Your girlfriend going to pick you up?

COYLE

How do you know about that?

LILLY

Everybody knows.

COYLE

It’s not serious.

LILLY

I know what it is.

COYLE

Can we talk about something else?

LILLY

What else is there?

Coyle can’t answer. They eat.

COYLE

You want me to walk you home?

LILLY

Better not. Sally doesn’t like you.

COYLE

I won’t say what I think of her.

LILLY

She’s a good person.

COYLE

So you want to stay with her then?

Coyle stares at her, chewing. Lilly looks at the water.

COYLE

Because if that’s what you want, I’d like to know. I’m working hard trying to make things right.

Pause.

LILLY

She’s a good person. She’s not Mom. She’s not you.

Coyle looks at her long and hard. She risks a quick glance into his eyes. He nods.

LILLY

I better get going.

She crumples up her paper lunch bag. She picks up her board and wetsuit. She nods at her father and then begins walking along the highway toward town. The wind kicks up.

COYLE

I love you, Lilly.

The wind is strong and she either doesn’t hear or she doesn’t care to respond.

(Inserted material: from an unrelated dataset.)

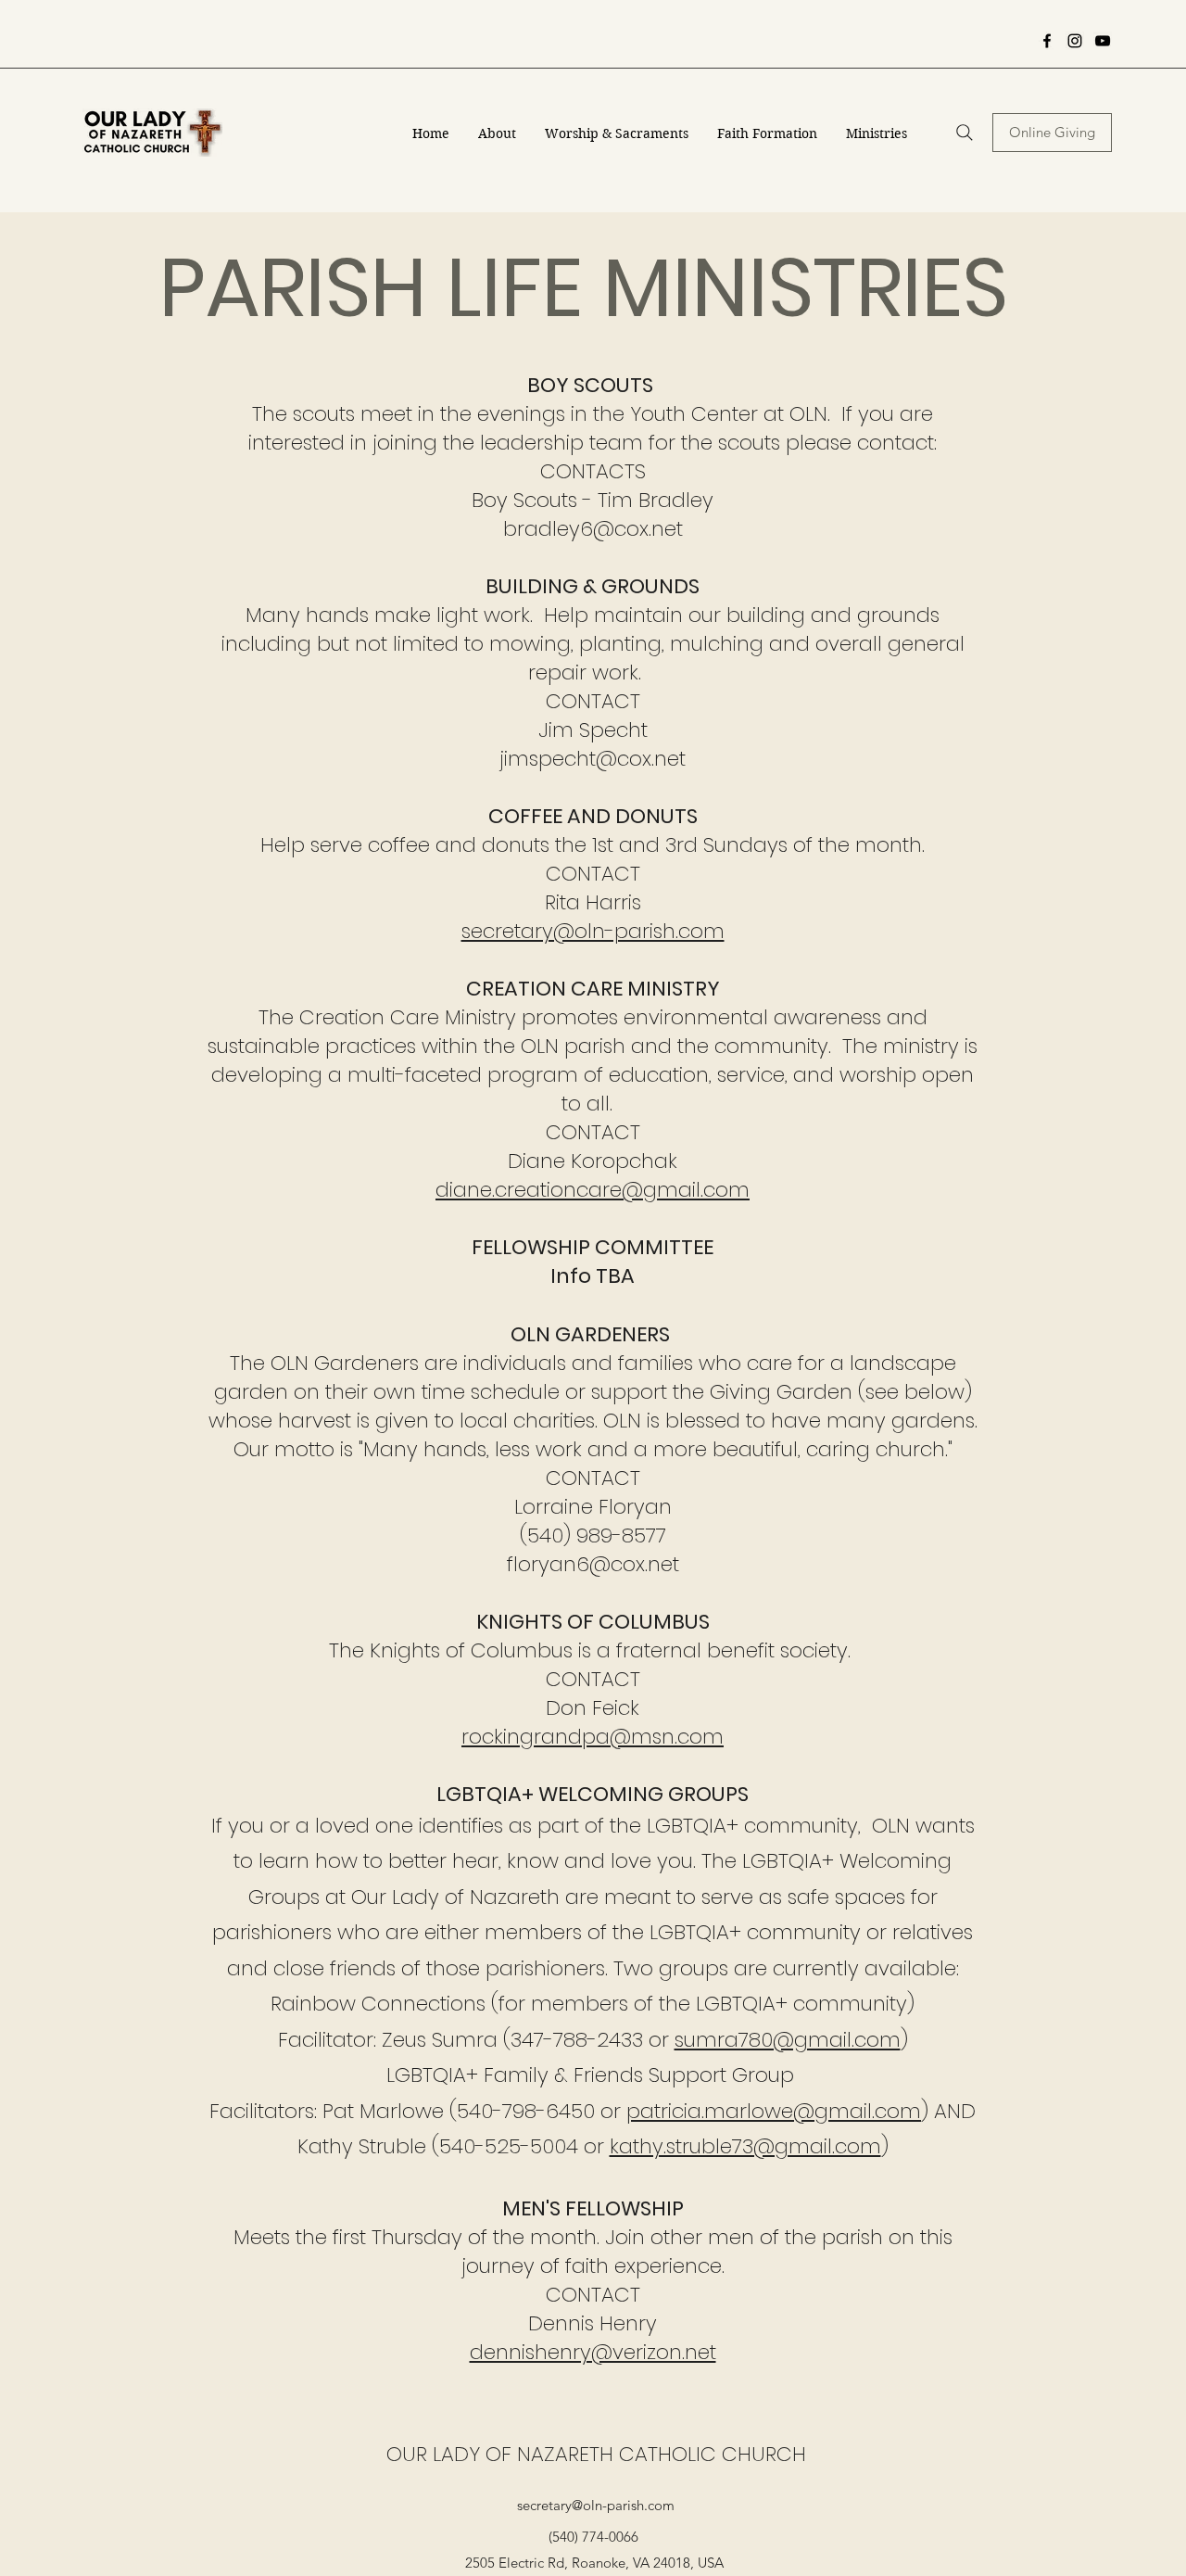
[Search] (964, 132)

I feel that is a scene where the tension is palpable. Here is the context: Coyle is the father, Lilly is the daughter in foster care. Sally is her foster mom. Coyle’s trying to get her back. But he’s also sleeping around (the girlfriend mentioned at the beginning), carousing, drinking, getting dragged into an unsolved murder case and generally doing a lot of things that will make it harder to get Lilly back. Lilly knows this. Knowing the context of the scene makes a lot of the dialog more clear, but I also think that context shows up as tension and subtext in the actual exchange. You don’t need that context. As a beginning writer, I found that I was continuously adding too much context in the form of description and explanation. Now I struggle to strip things down to the bone. I think this particular script is loaded with good tension and subtext. We’ll see when I send it to contests if it does as well as my other scripts.

One other note about adding tension to dialog. You have to be careful. While it’s always a good idea to ratchet up the tension on the page, you also have to learn when to turn this sensor off. When you wake up obscenely early in the morning like I do, the world you’re building inside your head is blurred with the one in which you actually live. It’s never a good idea to add tension and subtext to your daily conversations. Sometimes I’ll be sitting with my wife or daughter and chatting and that little voice in my head will remind me that I should be adding tension to the conversation. And I’ll say something that pisses them off. Not a good idea.